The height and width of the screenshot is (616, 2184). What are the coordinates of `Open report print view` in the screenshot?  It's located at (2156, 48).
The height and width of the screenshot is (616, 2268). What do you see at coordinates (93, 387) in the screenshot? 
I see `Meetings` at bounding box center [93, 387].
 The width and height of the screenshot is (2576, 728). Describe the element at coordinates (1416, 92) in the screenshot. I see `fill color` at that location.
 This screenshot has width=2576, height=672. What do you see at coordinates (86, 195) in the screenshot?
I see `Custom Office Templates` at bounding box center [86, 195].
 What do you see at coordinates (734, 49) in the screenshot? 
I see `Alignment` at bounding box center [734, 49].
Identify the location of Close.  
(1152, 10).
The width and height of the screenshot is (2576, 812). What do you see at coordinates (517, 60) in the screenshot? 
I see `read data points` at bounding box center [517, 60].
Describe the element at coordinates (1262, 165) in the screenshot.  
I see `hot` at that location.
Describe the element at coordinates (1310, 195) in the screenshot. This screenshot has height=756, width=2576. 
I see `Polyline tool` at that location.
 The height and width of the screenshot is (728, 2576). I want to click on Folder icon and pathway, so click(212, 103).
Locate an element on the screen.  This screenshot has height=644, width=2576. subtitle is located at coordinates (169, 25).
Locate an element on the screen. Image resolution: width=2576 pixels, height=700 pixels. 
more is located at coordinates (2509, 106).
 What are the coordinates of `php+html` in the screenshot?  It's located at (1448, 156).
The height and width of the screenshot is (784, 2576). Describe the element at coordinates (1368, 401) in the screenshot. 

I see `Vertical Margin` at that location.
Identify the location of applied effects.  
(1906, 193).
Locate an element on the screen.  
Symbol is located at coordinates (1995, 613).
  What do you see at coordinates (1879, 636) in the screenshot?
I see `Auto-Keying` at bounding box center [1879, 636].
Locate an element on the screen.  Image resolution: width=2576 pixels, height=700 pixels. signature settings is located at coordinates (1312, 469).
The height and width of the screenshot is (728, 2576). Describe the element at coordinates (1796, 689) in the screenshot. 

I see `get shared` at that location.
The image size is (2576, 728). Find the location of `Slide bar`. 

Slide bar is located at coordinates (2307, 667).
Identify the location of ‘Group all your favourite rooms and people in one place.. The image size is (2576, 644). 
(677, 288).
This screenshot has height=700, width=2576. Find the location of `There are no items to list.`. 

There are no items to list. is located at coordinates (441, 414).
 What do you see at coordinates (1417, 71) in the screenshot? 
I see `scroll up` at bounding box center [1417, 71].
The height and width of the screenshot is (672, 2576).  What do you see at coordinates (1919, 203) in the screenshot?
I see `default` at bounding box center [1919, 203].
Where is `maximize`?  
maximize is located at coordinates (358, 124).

- **Written problem**:
Rewrite the data above with every "Locate an element on the screen" changed to "Find a single item on the display", and leave all other text as it is.

- **The output**:
The height and width of the screenshot is (616, 2184). What are the coordinates of `Open report print view` in the screenshot?  It's located at (2156, 48).
The height and width of the screenshot is (616, 2268). What do you see at coordinates (93, 387) in the screenshot? 
I see `Meetings` at bounding box center [93, 387].
 The width and height of the screenshot is (2576, 728). Describe the element at coordinates (1416, 92) in the screenshot. I see `fill color` at that location.
 This screenshot has width=2576, height=672. What do you see at coordinates (86, 195) in the screenshot?
I see `Custom Office Templates` at bounding box center [86, 195].
 What do you see at coordinates (734, 49) in the screenshot? 
I see `Alignment` at bounding box center [734, 49].
Identify the location of Close.  
(1152, 10).
The width and height of the screenshot is (2576, 812). What do you see at coordinates (517, 60) in the screenshot? 
I see `read data points` at bounding box center [517, 60].
Describe the element at coordinates (1262, 165) in the screenshot.  
I see `hot` at that location.
Describe the element at coordinates (1310, 195) in the screenshot. This screenshot has height=756, width=2576. 
I see `Polyline tool` at that location.
 The height and width of the screenshot is (728, 2576). I want to click on Folder icon and pathway, so click(212, 103).
Find a single item on the display.  This screenshot has height=644, width=2576. subtitle is located at coordinates (169, 25).
Find a single item on the display. Image resolution: width=2576 pixels, height=700 pixels. 
more is located at coordinates (2509, 106).
 What are the coordinates of `php+html` in the screenshot?  It's located at (1448, 156).
The height and width of the screenshot is (784, 2576). Describe the element at coordinates (1368, 401) in the screenshot. 

I see `Vertical Margin` at that location.
Identify the location of applied effects.  
(1906, 193).
Find a single item on the display.  
Symbol is located at coordinates (1995, 613).
  What do you see at coordinates (1879, 636) in the screenshot?
I see `Auto-Keying` at bounding box center [1879, 636].
Find a single item on the display.  Image resolution: width=2576 pixels, height=700 pixels. signature settings is located at coordinates (1312, 469).
The height and width of the screenshot is (728, 2576). Describe the element at coordinates (1796, 689) in the screenshot. 

I see `get shared` at that location.
The image size is (2576, 728). Find the location of `Slide bar`. 

Slide bar is located at coordinates (2307, 667).
Identify the location of ‘Group all your favourite rooms and people in one place.. The image size is (2576, 644). 
(677, 288).
This screenshot has height=700, width=2576. Find the location of `There are no items to list.`. 

There are no items to list. is located at coordinates (441, 414).
 What do you see at coordinates (1417, 71) in the screenshot? 
I see `scroll up` at bounding box center [1417, 71].
The height and width of the screenshot is (672, 2576).  What do you see at coordinates (1919, 203) in the screenshot?
I see `default` at bounding box center [1919, 203].
Where is `maximize`?  
maximize is located at coordinates (358, 124).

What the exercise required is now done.